EXERCISE DESCRIPTION: Every line of the listing is to be printed again exactly.
==================================================
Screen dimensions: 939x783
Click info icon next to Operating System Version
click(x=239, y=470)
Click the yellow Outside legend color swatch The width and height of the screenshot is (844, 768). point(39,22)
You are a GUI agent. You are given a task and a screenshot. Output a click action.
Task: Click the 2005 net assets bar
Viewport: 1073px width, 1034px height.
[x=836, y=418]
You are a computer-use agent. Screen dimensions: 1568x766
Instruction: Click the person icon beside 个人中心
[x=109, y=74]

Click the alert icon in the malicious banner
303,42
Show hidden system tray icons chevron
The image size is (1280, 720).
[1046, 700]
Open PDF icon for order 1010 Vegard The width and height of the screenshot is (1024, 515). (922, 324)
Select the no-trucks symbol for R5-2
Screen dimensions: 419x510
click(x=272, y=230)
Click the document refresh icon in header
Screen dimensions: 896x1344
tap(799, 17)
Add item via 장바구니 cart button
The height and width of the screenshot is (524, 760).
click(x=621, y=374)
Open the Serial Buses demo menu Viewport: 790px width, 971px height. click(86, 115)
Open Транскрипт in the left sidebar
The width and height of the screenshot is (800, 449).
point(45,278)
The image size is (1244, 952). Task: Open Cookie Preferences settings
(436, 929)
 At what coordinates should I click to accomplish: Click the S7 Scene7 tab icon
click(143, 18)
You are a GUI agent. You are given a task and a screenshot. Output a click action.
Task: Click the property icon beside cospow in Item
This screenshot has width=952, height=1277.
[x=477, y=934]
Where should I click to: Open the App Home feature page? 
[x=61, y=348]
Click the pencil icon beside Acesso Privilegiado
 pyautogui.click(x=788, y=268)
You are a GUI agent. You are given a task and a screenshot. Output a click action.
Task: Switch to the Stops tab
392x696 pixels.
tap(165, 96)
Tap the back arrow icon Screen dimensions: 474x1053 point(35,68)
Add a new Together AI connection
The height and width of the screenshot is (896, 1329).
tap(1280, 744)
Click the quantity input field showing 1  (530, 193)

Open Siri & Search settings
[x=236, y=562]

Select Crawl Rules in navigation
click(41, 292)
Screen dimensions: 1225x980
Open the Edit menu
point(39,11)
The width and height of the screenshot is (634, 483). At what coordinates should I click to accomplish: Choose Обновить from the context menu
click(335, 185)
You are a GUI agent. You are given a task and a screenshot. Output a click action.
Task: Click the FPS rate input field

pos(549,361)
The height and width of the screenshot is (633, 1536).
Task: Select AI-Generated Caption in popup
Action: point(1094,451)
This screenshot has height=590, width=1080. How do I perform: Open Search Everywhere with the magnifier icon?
==================================================
FINAL ANSWER:
Screen dimensions: 939x783
Click info icon next to Operating System Version
click(x=239, y=470)
Click the yellow Outside legend color swatch The width and height of the screenshot is (844, 768). point(39,22)
You are a GUI agent. You are given a task and a screenshot. Output a click action.
Task: Click the 2005 net assets bar
Viewport: 1073px width, 1034px height.
[x=836, y=418]
You are a computer-use agent. Screen dimensions: 1568x766
Instruction: Click the person icon beside 个人中心
[x=109, y=74]

Click the alert icon in the malicious banner
303,42
Show hidden system tray icons chevron
The image size is (1280, 720).
[1046, 700]
Open PDF icon for order 1010 Vegard The width and height of the screenshot is (1024, 515). (922, 324)
Select the no-trucks symbol for R5-2
Screen dimensions: 419x510
click(x=272, y=230)
Click the document refresh icon in header
Screen dimensions: 896x1344
tap(799, 17)
Add item via 장바구니 cart button
The height and width of the screenshot is (524, 760).
click(x=621, y=374)
Open the Serial Buses demo menu Viewport: 790px width, 971px height. click(86, 115)
Open Транскрипт in the left sidebar
The width and height of the screenshot is (800, 449).
point(45,278)
The image size is (1244, 952). Task: Open Cookie Preferences settings
(436, 929)
 At what coordinates should I click to accomplish: Click the S7 Scene7 tab icon
click(143, 18)
You are a GUI agent. You are given a task and a screenshot. Output a click action.
Task: Click the property icon beside cospow in Item
This screenshot has width=952, height=1277.
[x=477, y=934]
Where should I click to: Open the App Home feature page? 
[x=61, y=348]
Click the pencil icon beside Acesso Privilegiado
 pyautogui.click(x=788, y=268)
You are a GUI agent. You are given a task and a screenshot. Output a click action.
Task: Switch to the Stops tab
392x696 pixels.
tap(165, 96)
Tap the back arrow icon Screen dimensions: 474x1053 point(35,68)
Add a new Together AI connection
The height and width of the screenshot is (896, 1329).
tap(1280, 744)
Click the quantity input field showing 1  (530, 193)

Open Siri & Search settings
[x=236, y=562]

Select Crawl Rules in navigation
click(41, 292)
Screen dimensions: 1225x980
Open the Edit menu
point(39,11)
The width and height of the screenshot is (634, 483). At what coordinates should I click to accomplish: Choose Обновить from the context menu
click(335, 185)
You are a GUI agent. You are given a task and a screenshot. Output a click action.
Task: Click the FPS rate input field

pos(549,361)
The height and width of the screenshot is (633, 1536).
Task: Select AI-Generated Caption in popup
Action: point(1094,451)
This screenshot has height=590, width=1080. How do I perform: Open Search Everywhere with the magnifier icon?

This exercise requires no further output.